I militari, insospettiti dalle luci provenienti dal mare riconducibili a una battuta di pesca svolta in orari vietati, hanno effettuato un appostamento lungo la costa, attendendo il rientro a riva del subacqueo.

All’atto del controllo, il pescatore – un cinquantenne del luogo – è stato identificato e trovato in possesso di 5 Kg di pescato vario e di circa 400 ricci di mare.

L’intero quantitativo, insieme all’attrezzatura impiegata, è stato sottoposto a sequestro.

Il pesce di diversa specie, dopo le verifiche sanitarie effettuate da personale veterinario specializzato che ne ha attestato l’idoneità al consumo, è stato devoluto a enti religiosi benefici.

I ricci di mare, ancora vivi e destinati al mercato illegale, sono stati invece rigettati in mare con il supporto di un mezzo navale del Corpo.

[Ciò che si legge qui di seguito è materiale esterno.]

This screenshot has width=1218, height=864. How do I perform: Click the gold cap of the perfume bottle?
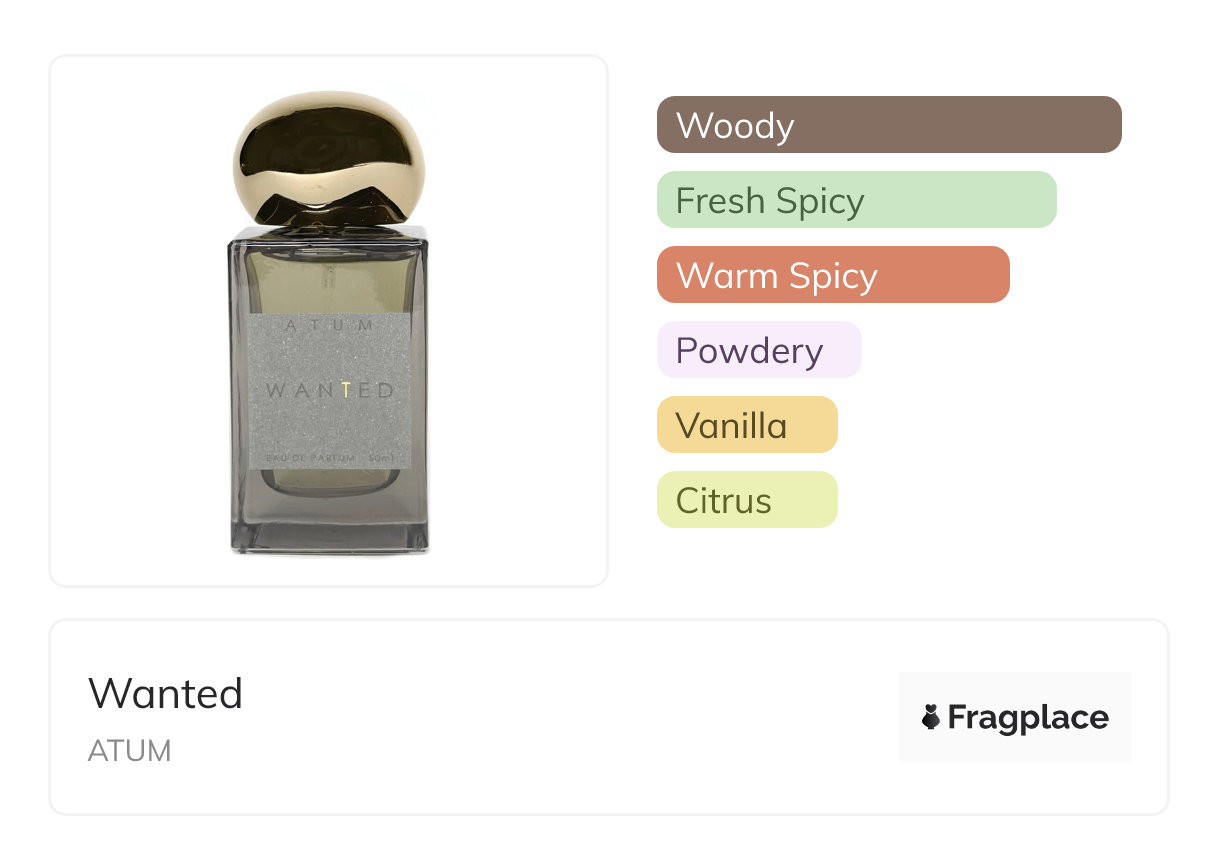(x=329, y=156)
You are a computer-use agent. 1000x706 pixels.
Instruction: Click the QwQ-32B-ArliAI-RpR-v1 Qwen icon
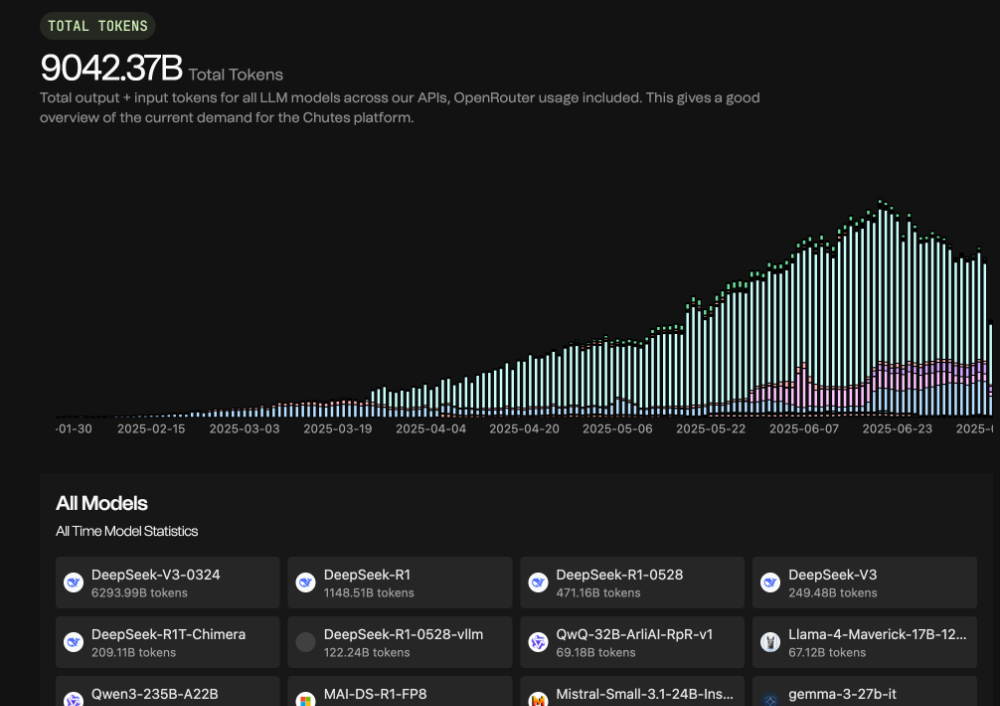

Nei confronti del responsabile è stata irrogata una sanzione amministrativa complessiva di tremila euro, oltre alla segnalazione all’Autorità Marittima competente.

L’operazione conferma l’impegno costante del Servizio Navale della Guardia di Finanza nella tutela delle risorse marine e dell’ambiente costiero, a contrasto delle attività di pesca illegale che compromettono l’equilibrio degli ecosistemi e danneggiano gli operatori che rispettano le regole.